Vanguard said Friday that it has completed the six-month transition to FTSE and CRSP benchmarks for 22 index funds with some $650 billion in assets, including the $70 billion Vanguard Emerging Markets Stock Index Fund (VEIEX) and ETF (VWO), which previously tracked the MSCI Emerging Markets Index.
The fund giant “expects the transitions will result in lower expense ratios over time, providing significant value to index fund and ETF shareholders,” it explained in a statement. “In an environment in which index-licensing fees, in general, have represented a growing portion of the expenses that investors pay to own index funds and ETFs, Vanguard entered into long-term agreements with FTSE and CRSP that will provide cost certainty going forward.”
The new tracking indexes were developed by FTSE and the University of Chicago’s Center for Research in Security Prices (CRSP).
According to Vanguard Chief Investment Officer Tim Buckley (left), the new benchmarks were picked last year because of their “cost, cost certainty, construction and coverage.”
“From a construction standpoint, the indexes from FTSE and CRSP meet Vanguard’s ‘best practice’ standards for market benchmarks,” he explained on Vanguard’s website Thursday.
“These indexes incorporate full-float adjustment to reflect only those shares that are available and freely traded on the open market, providing a more accurate reflection of market movements,” Buckley said. “They buffer stock movement between market-capitalization segments, helping to reduce index turnover.

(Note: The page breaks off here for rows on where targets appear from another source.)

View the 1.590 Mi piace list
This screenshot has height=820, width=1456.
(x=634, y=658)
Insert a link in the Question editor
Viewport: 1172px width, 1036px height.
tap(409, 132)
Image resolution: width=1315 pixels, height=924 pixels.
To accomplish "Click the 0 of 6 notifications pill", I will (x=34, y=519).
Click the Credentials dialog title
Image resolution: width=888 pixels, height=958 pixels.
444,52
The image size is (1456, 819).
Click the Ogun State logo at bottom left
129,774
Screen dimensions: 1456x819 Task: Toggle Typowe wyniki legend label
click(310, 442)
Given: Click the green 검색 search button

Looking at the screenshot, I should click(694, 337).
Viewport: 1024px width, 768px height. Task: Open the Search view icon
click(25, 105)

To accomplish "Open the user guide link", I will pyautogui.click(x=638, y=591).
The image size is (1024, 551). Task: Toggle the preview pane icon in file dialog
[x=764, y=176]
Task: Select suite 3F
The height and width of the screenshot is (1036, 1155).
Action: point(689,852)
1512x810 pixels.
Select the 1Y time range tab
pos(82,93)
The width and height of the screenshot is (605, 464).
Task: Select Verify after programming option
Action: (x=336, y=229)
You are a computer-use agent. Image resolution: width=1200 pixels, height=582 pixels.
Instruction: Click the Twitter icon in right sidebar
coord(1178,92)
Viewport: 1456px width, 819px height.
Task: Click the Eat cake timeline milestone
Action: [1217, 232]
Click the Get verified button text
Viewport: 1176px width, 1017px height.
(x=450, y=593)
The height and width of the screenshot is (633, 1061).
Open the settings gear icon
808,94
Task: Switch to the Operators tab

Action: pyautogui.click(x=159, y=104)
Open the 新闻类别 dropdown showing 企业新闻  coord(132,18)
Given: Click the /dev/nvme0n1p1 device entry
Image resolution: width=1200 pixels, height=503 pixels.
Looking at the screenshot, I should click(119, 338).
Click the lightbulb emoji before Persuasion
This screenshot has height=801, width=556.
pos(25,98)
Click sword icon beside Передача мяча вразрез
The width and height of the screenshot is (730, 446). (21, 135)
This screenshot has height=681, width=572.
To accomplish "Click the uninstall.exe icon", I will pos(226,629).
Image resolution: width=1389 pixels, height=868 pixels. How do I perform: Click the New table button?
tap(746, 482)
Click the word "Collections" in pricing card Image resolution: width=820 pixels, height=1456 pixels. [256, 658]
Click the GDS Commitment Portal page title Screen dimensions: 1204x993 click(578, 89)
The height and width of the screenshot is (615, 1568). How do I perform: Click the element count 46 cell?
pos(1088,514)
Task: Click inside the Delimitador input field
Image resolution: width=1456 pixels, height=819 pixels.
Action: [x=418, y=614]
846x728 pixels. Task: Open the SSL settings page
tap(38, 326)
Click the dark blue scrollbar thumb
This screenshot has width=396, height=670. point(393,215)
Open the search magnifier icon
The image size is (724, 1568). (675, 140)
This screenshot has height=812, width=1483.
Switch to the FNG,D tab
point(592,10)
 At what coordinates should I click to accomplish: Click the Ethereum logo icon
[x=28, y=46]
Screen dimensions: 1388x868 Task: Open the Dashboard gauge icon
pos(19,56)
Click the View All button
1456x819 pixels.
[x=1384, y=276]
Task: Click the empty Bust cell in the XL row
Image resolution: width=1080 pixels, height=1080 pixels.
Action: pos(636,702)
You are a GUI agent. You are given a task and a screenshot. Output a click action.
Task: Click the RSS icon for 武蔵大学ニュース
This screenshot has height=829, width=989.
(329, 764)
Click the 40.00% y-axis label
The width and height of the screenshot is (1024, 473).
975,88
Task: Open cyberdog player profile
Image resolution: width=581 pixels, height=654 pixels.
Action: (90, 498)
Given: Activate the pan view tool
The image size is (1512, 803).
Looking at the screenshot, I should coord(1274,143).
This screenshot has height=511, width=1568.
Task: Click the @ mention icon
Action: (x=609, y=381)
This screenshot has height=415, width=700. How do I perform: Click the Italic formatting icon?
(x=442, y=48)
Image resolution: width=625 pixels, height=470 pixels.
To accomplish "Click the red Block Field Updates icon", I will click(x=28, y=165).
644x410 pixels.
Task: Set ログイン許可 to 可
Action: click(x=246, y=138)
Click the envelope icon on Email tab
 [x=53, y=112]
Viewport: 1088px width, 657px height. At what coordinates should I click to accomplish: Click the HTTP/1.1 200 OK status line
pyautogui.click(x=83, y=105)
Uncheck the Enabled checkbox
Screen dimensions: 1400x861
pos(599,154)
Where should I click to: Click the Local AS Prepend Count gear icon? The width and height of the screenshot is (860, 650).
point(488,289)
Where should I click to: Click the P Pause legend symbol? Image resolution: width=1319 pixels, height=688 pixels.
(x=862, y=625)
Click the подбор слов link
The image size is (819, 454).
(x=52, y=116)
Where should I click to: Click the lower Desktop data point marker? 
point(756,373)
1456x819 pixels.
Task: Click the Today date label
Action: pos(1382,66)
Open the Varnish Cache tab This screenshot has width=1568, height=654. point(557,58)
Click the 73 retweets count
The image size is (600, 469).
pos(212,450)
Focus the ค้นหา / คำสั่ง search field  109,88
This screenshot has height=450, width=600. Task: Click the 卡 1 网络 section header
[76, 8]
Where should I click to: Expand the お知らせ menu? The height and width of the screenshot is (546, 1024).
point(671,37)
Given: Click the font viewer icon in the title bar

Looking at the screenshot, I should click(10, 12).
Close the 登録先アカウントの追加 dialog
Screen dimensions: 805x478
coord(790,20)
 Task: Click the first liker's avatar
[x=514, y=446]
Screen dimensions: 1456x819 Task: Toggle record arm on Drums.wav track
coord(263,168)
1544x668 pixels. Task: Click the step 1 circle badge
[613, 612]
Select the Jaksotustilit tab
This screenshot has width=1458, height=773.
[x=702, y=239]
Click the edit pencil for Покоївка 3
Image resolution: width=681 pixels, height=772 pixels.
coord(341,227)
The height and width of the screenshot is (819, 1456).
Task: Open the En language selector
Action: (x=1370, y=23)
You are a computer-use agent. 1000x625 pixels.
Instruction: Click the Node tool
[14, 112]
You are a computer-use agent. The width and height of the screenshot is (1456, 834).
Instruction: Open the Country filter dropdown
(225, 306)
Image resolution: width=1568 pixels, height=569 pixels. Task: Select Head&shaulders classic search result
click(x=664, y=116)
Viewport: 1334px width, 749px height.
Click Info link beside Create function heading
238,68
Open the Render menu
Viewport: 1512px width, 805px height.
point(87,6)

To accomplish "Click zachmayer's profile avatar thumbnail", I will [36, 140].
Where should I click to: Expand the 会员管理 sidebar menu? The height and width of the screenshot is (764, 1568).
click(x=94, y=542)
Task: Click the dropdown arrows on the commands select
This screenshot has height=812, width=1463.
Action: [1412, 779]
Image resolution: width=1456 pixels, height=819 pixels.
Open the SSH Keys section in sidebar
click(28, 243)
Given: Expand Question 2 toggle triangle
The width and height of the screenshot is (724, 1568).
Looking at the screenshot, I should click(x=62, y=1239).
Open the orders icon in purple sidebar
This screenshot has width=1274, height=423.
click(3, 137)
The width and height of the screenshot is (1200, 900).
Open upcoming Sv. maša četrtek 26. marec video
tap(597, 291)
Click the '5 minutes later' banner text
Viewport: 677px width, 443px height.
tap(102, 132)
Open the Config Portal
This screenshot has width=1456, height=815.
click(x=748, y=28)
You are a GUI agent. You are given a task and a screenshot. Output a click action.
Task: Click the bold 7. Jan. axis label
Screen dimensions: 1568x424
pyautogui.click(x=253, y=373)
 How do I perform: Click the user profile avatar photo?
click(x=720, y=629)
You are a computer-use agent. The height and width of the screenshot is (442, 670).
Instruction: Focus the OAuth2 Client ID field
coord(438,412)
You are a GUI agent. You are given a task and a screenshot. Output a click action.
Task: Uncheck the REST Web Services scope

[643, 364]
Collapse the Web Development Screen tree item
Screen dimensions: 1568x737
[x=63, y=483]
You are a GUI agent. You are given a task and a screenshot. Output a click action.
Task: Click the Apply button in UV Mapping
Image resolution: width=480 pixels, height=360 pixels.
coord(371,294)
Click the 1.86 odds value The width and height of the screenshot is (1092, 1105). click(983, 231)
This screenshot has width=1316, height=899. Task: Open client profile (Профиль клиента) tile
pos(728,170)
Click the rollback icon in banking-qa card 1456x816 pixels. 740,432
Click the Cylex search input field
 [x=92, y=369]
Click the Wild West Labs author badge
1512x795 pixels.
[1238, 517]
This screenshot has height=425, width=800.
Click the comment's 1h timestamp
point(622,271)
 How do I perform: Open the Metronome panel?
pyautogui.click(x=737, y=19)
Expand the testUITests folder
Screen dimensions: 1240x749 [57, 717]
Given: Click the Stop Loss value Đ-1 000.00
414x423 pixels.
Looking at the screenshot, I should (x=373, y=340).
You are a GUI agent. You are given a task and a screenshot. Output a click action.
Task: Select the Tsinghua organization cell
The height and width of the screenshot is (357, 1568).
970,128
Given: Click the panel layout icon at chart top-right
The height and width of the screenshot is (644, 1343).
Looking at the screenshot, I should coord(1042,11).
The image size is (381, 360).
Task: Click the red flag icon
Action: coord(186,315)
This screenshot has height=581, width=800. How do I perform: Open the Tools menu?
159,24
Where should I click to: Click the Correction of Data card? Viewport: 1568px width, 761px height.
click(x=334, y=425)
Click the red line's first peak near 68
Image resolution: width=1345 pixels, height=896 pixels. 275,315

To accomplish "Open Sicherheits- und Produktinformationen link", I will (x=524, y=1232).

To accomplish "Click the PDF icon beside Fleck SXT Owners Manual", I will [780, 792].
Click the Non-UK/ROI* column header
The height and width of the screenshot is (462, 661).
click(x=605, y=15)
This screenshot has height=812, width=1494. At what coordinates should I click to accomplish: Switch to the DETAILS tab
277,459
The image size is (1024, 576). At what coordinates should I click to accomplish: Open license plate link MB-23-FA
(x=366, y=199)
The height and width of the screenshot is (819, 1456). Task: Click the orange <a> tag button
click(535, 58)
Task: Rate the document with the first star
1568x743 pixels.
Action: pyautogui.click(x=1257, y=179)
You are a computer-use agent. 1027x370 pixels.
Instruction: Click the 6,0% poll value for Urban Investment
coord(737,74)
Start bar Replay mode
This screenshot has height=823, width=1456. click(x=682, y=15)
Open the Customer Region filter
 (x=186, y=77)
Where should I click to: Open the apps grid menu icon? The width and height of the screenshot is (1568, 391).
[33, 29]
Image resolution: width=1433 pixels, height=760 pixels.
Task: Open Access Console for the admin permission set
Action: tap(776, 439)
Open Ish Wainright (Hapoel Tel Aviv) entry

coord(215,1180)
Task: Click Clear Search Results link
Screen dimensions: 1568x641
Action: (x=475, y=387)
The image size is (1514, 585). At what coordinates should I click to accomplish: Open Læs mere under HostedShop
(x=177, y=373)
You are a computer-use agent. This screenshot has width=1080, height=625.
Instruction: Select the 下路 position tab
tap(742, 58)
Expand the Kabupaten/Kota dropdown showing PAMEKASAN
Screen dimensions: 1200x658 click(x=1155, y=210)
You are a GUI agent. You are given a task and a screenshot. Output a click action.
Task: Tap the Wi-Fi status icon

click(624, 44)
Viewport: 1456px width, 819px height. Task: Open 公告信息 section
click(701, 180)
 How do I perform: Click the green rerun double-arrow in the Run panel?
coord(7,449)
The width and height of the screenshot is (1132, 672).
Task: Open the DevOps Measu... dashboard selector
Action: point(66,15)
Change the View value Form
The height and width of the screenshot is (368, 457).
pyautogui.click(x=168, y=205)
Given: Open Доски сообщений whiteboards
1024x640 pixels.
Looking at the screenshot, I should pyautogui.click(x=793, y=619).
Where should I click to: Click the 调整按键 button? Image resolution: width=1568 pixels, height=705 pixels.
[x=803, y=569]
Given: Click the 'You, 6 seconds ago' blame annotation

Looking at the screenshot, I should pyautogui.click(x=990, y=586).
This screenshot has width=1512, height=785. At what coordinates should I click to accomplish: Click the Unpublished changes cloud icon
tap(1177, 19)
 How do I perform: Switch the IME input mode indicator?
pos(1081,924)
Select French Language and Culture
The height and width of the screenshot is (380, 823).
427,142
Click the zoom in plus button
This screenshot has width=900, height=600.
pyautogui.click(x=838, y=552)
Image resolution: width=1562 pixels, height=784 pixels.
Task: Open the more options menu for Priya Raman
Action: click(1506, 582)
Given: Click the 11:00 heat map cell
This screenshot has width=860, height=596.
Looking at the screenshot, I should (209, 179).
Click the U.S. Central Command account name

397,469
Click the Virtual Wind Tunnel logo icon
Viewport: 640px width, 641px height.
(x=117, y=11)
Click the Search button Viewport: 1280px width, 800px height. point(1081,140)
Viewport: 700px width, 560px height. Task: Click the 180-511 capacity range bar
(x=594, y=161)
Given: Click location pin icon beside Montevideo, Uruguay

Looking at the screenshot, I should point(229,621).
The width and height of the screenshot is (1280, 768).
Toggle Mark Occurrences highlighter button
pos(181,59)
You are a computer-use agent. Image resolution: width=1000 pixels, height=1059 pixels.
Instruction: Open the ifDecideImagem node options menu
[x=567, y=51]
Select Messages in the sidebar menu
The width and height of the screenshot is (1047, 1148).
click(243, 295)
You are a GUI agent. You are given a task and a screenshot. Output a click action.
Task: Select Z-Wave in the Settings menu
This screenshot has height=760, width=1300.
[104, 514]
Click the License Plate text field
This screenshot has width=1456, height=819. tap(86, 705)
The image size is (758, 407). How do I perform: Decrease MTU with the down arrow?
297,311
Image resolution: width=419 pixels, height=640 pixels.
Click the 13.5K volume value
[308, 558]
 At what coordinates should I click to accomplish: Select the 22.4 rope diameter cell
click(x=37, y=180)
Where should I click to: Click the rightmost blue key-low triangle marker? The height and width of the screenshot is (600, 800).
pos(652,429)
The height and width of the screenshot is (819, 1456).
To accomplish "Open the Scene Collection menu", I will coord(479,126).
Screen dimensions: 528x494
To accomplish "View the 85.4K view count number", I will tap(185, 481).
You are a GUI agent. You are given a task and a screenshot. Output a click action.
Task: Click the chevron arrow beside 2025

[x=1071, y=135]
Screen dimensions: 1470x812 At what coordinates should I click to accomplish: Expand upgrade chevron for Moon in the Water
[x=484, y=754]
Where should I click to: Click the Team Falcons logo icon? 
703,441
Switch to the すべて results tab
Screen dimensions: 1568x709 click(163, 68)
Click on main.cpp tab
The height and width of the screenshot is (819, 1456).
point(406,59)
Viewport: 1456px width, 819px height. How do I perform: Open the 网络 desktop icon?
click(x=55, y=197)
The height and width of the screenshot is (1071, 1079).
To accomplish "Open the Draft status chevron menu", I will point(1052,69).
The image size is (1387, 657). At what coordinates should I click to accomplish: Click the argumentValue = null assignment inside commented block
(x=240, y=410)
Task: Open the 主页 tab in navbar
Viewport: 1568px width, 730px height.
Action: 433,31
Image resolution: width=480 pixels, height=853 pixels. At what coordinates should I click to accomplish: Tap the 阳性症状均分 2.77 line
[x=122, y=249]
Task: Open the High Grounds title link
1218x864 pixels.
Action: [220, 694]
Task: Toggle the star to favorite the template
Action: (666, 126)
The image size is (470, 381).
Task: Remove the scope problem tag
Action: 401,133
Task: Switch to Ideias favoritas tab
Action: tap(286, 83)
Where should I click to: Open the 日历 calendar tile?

They also incorporate multiple criteria to identify growth versus value. And they engage in gradual, orderly rebalancing to reflect market changes.”
Vanguard CIO says that before the index switch, the fund giant used FTSE benchmarks for more than 20 index products with roughly $26 billion in assets. (FTSE has more than $3 trillion of assets benchmarked to its indexes worldwide.)
“With regard to CRSP, we’re impressed by the quality and depth of its staff, as well as their experience,” Buckley said. “The research organization pioneered the development of U.S. stock market data in 1960 that are widely used in academic and investment research.”
In other news, Vanguard says it has reassigned portfolio management responsibilities for five tax-exempt funds, four of which were managed by Michael Kobs, who has left the firm.
The portfolio manager for the $38.6 billion Vanguard Intermediate-Term Tax-Exempt Fund and the municipal bond portion of Vanguard Tax-Managed Balanced Fund is James D’Arcy.
Mathew M. Kiselak and Adam M. Ferguson are now co-managers of the $3.4 billion Vanguard New York Long-Term Tax-Exempt Fund, with Kiselak also taking responsibility for the $2.1 billion Vanguard New Jersey Long-Term Tax-Exempt Fund.
In addition, Ferguson is a new co-manager of the $7.2 billion Vanguard California Intermediate-Term Tax-Exempt Fund, along with D’Arcy, who had been the fund’s sole manager.